Ceci est la clôture de ce jardin.
Cinq ou six énormes massifs d’arbres et d’arbustes de l’Inde ou des tropiques, plantés dans de profonds encaissements de terre de bruyère, sont environnés d’allées marbrées d’une charmante mosaïque de coquillage, et assez larges pour que deux ou trois personnes puissent s’y promener de front.
Il est impossible de peindre l’effet que produisait en plein hiver, et pour ainsi dire au milieu d’un bal, cette riche et brillante végétation exotique.

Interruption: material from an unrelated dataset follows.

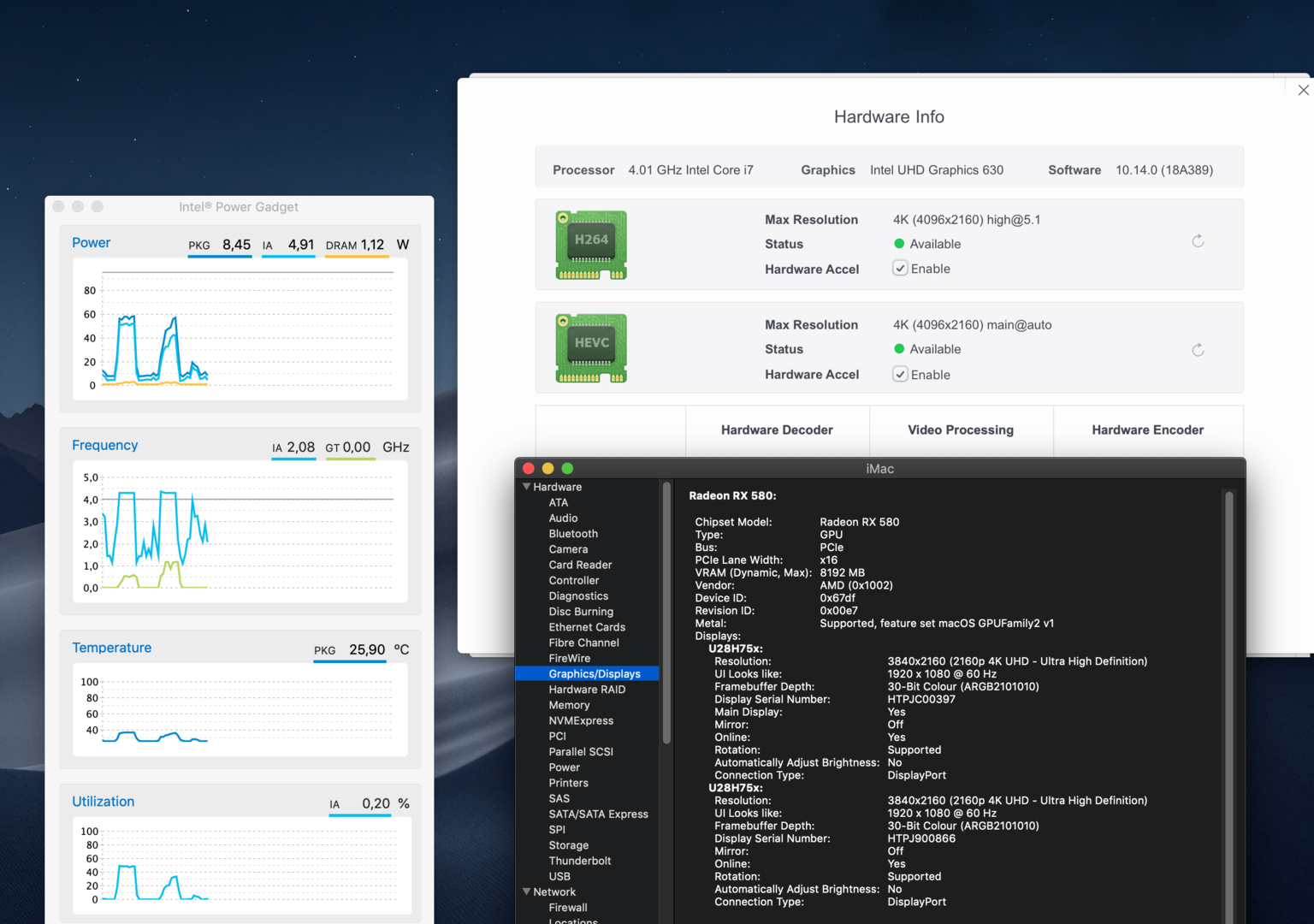Select Graphics/Displays in the sidebar
This screenshot has height=924, width=1314.
click(594, 674)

Ici des bananiers énormes atteignent presque les vitres de la voûte, et mêlent leurs larges palmes d’un vert lustré aux feuilles lancéolées des grands magnoliers, dont quelques-uns sont déjà couverts de grosses fleurs aussi odorantes que magnifiques : de leur calice en forme de cloche, pourpre au-dehors, argenté en dedans, s’élancent des étamines d’or ; plus loin, des palmiers, des dattiers du Levant, des lataniers rouges, des figuiers de l’Inde, tous robustes, vivaces, feuillus, complètent ces immenses massifs de verdure : verdure crue, lustrée, brillante comme celle de tous les végétaux des tropiques qui semblent emprunter l’éclat de l’émeraude, tant les feuilles de ces arbres, épaisses, charnues, vernissées, sont revêtues de teintes étincelantes et métalliques.
Le long des treillages, entre les orangers, parmi les massifs, enlacées d’un arbre à l’autre, ici en guirlandes de feuilles et de fleurs, là contournées en spirales, plus loin mêlées en réseaux inextricables, courent, serpentent, grimpent jusqu’au faîte de la voûte vitrée, une innombrable quantité de plantes sarmenteuses ; les grenadilles ailées, les passiflores aux larges fleurs de pourpre striées d’azur et couronnées d’une aigrette d’un violet noir, retombent du faîte de la voûte comme de colossales guirlandes, et semblent vouloir y remonter en jetant leurs vrilles délicates aux flèches des gigantesques aloès.
Ailleurs un bignonia[1] de l’Inde, aux longs calices d’un jaune soufre, au feuillage léger, est entouré d’un stéphanotis aux fleurs charnues et blanches qui répandent une senteur suave ; ces deux lianes ainsi enlacées festonnent de leur frange verte à clochettes d’or et d’argent les feuilles immenses et veloutées d’un figuier de l’Inde.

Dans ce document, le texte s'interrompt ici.